Overslagbedrijf Amsterdam (OBA)
Voor Amsterdam gold hetzelfde, ik ben daarvoor nog naar de OBA geweest en heb samen met een kaderlid met de directie gesproken. Onze kaderleden hadden geen aanleiding om te veronderstellen dat er plotseling sprake was van grotere hoeveelheden kolen bestemd voor Engelse havens. Dan hadden ze dat direct aan hun begeleidend bestuurder gemeld. Alhoewel we geen echte boycot bij de OBA hadden georganiseerd, vorderde de directie wel ruim 12.000 gulden voor geleden schade. OBA zou dat aan Goedkoop Havensleepdiensten hebben moeten betalen voor het verhalen van een bulkcarrier. Behalve dat niet duidelijk werd wat dat verhalen met de staking in Engeland te maken had, hebben we natuurlijk geweigerd te betalen.
TUC Londen
Bij de TUC, de Britse FNV, bestond grote aarzeling Scargill en zijn bond te steunen, omdat de bond veroordeeld was door de rechter voor het uitroepen van een staking zonder de leden te raadplegen. Ook de TUC zou bij openlijke en formele steun aan de NUM-staking door de rechter veroordeeld kunnen worden. Maar vooral de verdeeldheid binnen de NUM speelde een belangrijke rol, omdat zelfs binnen één bond de stakingen niet gesteund werden door alle regio’s. En omdat er al geen eensgezindheid en solidariteit op nationaal niveau binnen de mijnwerkersbond bestond was het, nog afgezien van de juridische kant, erg lastig van werknemers in andere sectoren dan de mijnbouw, solidariteit te verwachten. En nog lastiger om solidariteit in de vorm van boycots, van bonden in andere landen te vragen en te krijgen. Meestal gebeurt dat dan ook niet. De TUC wilde en kon daardoor geen beroep doen op andere vakcentrales zoals de FNV.

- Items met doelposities
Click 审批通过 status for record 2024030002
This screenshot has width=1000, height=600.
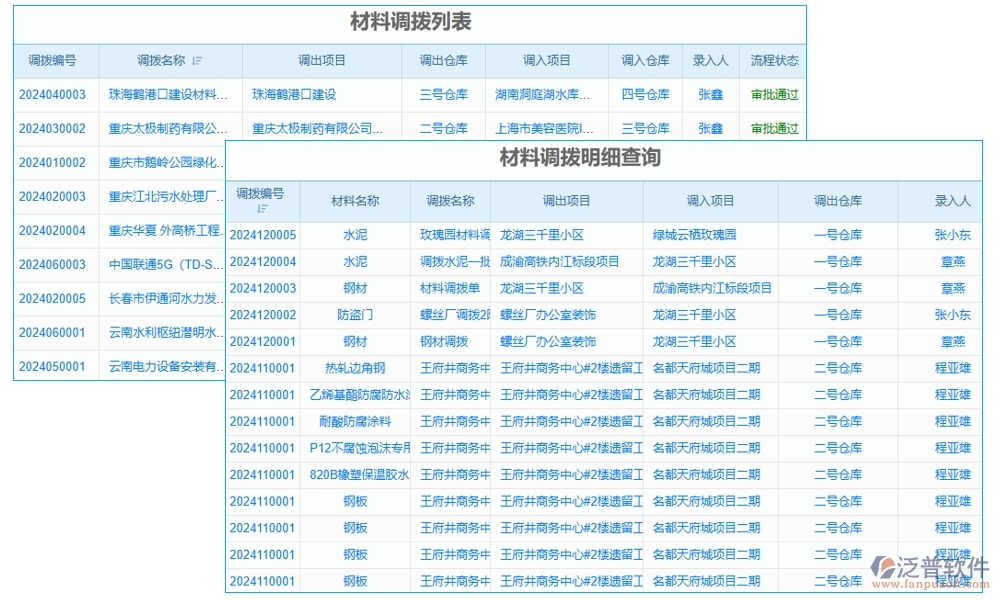(775, 128)
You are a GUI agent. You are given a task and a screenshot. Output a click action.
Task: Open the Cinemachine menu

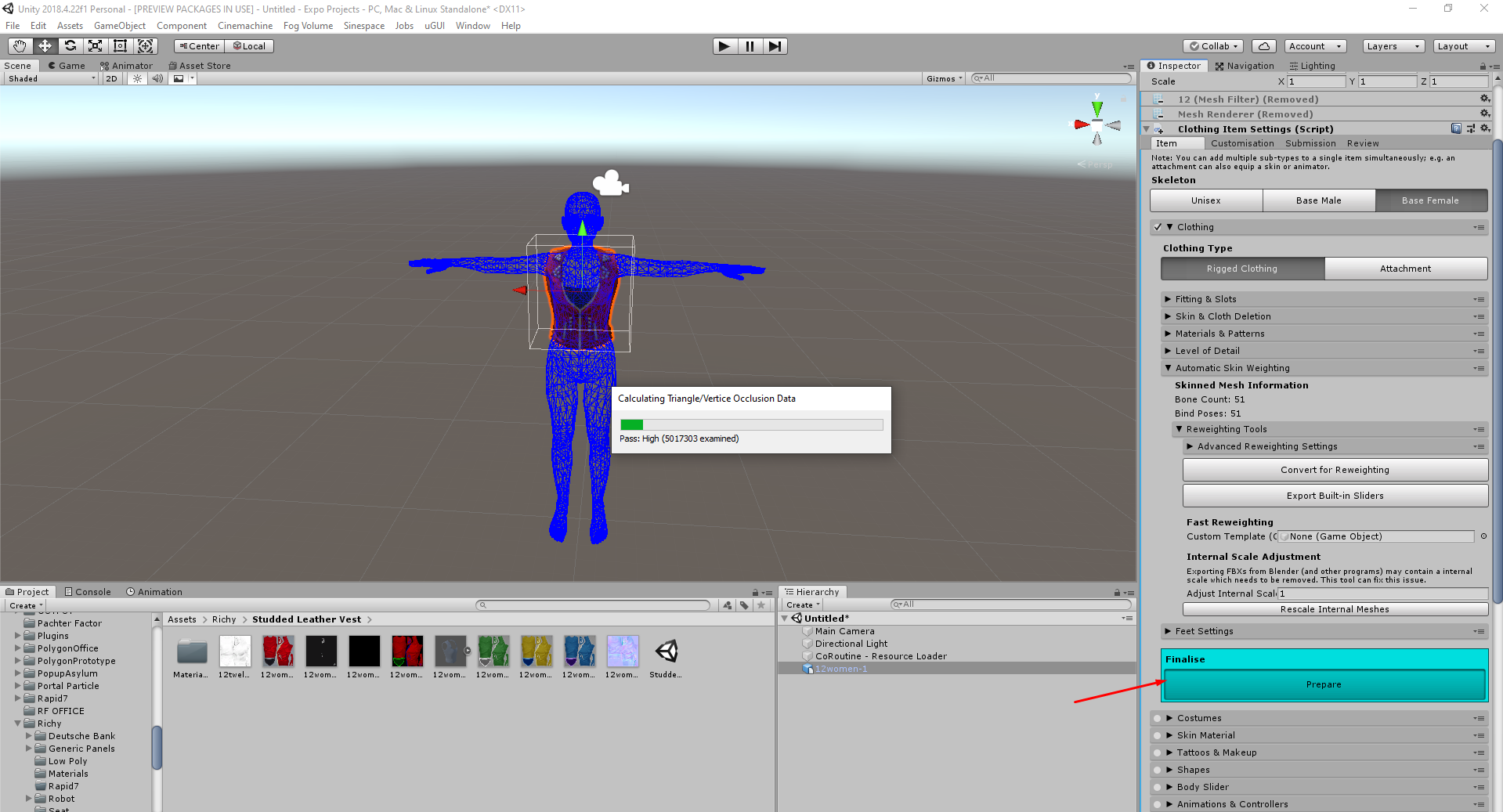[x=244, y=26]
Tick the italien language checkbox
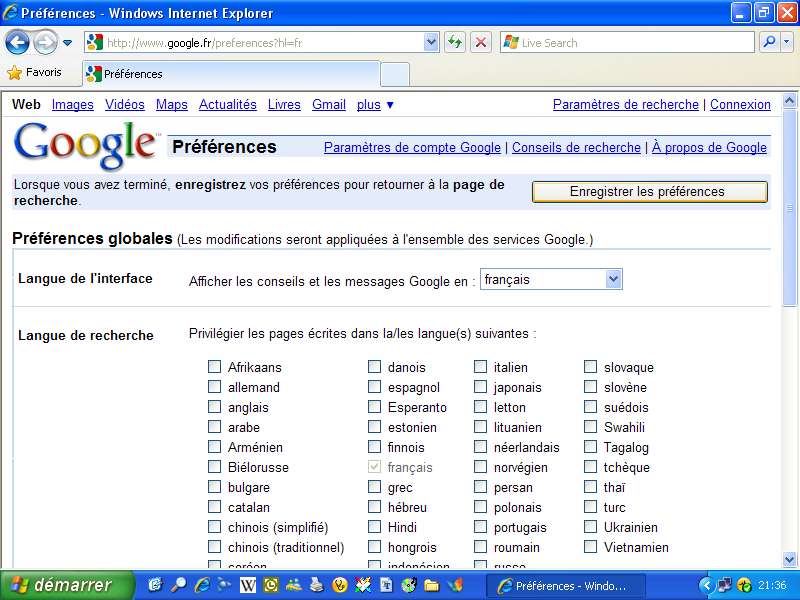Screen dimensions: 800x600 (x=480, y=367)
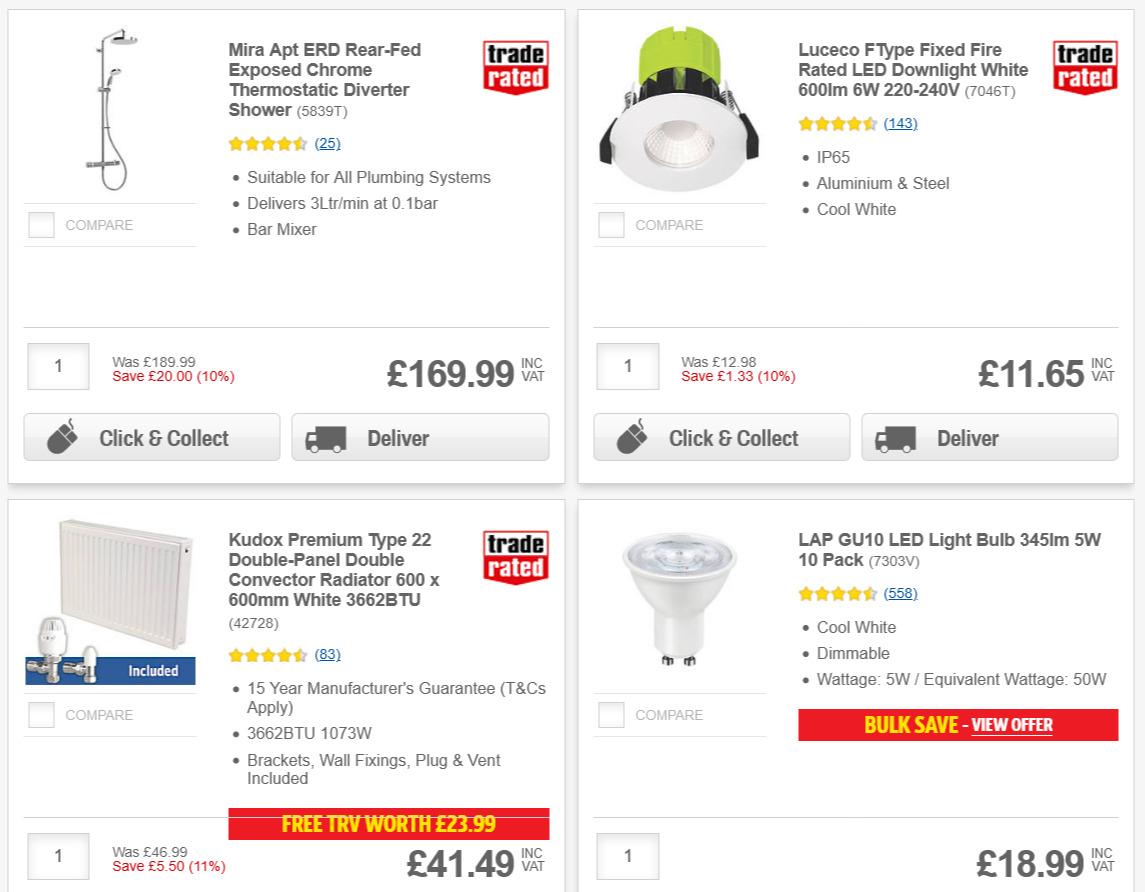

- OPDRACHT 1
Geeft u bij elk van de uitspraken (a), (b) en (c) aan of deze overeenstemt met de geciteerde tekst, met ja of nee en een letterlijk citaat van de doorslaggevende woorden. (a) De directie van de OBA eiste ruim 12.000 gulden voor geleden schade. (b) Bij de OBA was een echte boycot georganiseerd. (c) De TUC deed een beroep op de FNV.
- OPDRACHT 2
Geeft u letterlijk het gedeelte van de geciteerde tekst terug dat begint bij de woorden "Overslagbedrijf Amsterdam (OBA)" en eindigt na de woorden "geweigerd te betalen.".
De items zijn hier niet nodig.

- JUISTE ANTWOORD 1
(a) Ja: "vorderde de directie wel ruim 12.000 gulden voor geleden schade"
(b) Nee: "Alhoewel we geen echte boycot bij de OBA hadden georganiseerd"
(c) Nee: "De TUC wilde en kon daardoor geen beroep doen op andere vakcentrales zoals de FNV."

- JUISTE ANTWOORD 2
Overslagbedrijf Amsterdam (OBA)
Voor Amsterdam gold hetzelfde, ik ben daarvoor nog naar de OBA geweest en heb samen met een kaderlid met de directie gesproken. Onze kaderleden hadden geen aanleiding om te veronderstellen dat er plotseling sprake was van grotere hoeveelheden kolen bestemd voor Engelse havens. Dan hadden ze dat direct aan hun begeleidend bestuurder gemeld. Alhoewel we geen echte boycot bij de OBA hadden georganiseerd, vorderde de directie wel ruim 12.000 gulden voor geleden schade. OBA zou dat aan Goedkoop Havensleepdiensten hebben moeten betalen voor het verhalen van een bulkcarrier. Behalve dat niet duidelijk werd wat dat verhalen met de staking in Engeland te maken had, hebben we natuurlijk geweigerd te betalen.